What i finde intresting is, that in the White paper is written that they "tested" the culling rate with a Special driver. 17.320.

17.320 is strang there is also written that ther were testdrivers 17.20 and 17.30
 
I understood you fine... I'm just wondering where the actual confirmation it was confirmed not to be working as designed, because I've seen no such confirmation, other than forum busybodies making claims, that is. :p
Well, Vega is designed to make use of primitive shaders. According to Ryan Smith who asked AMD about it, PS are not enabled in any (then) current shipping drivers. You do the logic.

P.S.:
Maybe it helps to mentally differentiate between „works as designed with the current driver software“ and „is theoretically able to work as designed“.
 
It makes me wonder if Vega would be better off without hierarchical-Z support. Basically, DSBR and hierarchical-Z are competing to do the same thing (prevent shading of fragments that will have no effect on the render target). Why have two things on chip that are trying to do the same thing?
That seems too simple of a change to make. I wouldn't say they do the same thing as much as DSBR facilitates improved HiZ. Allowing occlusion culling against a subsequent triangle that ends on top of the pile.

Assuming the Hi-Z and DSBR tiles line up that is. More efficient cache usage that way.
They don't have to line up, but yeah it would be more ideal. Not being aligned just means more tests against impacted HiZ or bin tiles. Should still be a performance win, but obviously less is more.

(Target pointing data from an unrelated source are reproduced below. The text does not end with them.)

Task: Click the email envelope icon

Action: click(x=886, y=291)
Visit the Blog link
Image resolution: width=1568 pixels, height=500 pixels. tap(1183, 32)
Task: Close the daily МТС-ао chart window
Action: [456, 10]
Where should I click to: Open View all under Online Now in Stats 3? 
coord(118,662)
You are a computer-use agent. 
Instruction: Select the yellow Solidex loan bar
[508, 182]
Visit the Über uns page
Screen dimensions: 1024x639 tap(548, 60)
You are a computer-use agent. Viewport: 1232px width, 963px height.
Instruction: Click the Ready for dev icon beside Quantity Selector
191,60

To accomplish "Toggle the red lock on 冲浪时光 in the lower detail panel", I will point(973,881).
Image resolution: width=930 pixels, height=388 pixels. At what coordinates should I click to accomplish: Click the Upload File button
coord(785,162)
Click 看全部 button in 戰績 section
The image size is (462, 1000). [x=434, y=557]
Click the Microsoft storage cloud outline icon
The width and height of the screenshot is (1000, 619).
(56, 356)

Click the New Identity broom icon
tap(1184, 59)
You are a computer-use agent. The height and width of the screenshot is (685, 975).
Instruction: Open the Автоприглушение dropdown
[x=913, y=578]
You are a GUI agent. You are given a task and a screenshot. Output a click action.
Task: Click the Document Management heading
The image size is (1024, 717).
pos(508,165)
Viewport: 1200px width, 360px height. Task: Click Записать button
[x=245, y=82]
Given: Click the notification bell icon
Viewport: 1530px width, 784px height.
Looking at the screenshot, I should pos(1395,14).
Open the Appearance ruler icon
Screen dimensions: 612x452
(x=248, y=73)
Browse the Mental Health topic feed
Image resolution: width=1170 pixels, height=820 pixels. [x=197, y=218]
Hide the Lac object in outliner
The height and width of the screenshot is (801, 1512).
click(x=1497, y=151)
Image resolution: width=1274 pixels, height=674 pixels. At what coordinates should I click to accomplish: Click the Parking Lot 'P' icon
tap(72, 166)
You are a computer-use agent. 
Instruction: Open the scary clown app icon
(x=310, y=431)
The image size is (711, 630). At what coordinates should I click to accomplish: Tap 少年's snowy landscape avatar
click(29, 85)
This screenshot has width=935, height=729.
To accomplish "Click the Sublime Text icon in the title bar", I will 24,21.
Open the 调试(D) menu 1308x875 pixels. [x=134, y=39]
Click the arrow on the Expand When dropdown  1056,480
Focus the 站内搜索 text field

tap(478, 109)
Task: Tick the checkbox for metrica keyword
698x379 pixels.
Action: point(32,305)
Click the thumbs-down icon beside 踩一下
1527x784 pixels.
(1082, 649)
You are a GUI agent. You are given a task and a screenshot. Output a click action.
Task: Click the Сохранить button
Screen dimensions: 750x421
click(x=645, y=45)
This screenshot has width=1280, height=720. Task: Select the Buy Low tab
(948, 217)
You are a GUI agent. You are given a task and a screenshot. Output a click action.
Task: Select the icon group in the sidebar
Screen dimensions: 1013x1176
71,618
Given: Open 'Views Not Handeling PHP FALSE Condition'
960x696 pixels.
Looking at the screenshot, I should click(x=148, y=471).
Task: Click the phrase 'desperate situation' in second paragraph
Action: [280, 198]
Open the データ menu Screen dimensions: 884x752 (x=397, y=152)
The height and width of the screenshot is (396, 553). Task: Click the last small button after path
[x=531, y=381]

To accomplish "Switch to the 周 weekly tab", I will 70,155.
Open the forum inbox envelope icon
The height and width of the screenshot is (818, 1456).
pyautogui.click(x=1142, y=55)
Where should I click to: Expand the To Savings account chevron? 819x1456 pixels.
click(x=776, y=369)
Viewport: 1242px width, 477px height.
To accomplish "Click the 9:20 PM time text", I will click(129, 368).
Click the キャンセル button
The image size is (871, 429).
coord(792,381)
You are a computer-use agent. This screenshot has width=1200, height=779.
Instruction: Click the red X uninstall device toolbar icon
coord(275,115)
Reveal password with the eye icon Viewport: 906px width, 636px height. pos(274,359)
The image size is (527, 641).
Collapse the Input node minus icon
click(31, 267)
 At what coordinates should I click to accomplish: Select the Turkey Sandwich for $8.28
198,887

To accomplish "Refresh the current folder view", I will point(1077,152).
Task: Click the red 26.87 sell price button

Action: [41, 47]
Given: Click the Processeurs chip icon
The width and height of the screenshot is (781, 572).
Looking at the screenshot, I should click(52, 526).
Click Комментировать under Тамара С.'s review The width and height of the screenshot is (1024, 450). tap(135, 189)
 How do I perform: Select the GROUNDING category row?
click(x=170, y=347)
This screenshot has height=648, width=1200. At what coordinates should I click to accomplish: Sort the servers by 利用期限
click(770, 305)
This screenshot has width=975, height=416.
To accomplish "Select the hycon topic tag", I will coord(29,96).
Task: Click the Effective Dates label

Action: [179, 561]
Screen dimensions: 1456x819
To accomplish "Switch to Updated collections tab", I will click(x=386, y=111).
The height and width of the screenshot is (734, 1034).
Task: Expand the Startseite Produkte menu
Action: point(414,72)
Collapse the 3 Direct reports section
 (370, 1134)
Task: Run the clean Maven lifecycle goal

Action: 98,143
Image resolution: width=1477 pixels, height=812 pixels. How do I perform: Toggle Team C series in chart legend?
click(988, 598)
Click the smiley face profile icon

What i finde intresting. Inside the White paper there is a Chart which Shows that primitive shaders are working.
At that time the context would have been dev implemented primitive shaders. As an API, at least publicly, still doesn't exist; no devs could have implemented them. Maybe they exist as a driver optimization involving shader replacement, but hard-coded test cases may be a more apt analogy to demonstrate techniques. The implementation appears to be evolving, likely with dev feedback and experience.

From Nvidia's old paper, we know that a monolithic design will handle beat an "equivalent" chiplet design, but for these kinds of savings, you can afford to underprice the monolithic design by a wide margin.
Or make larger designs than would otherwise be possible. Epyc and V100 are roughly the same size already, and AMD could go larger while V100 is at the reticle limit.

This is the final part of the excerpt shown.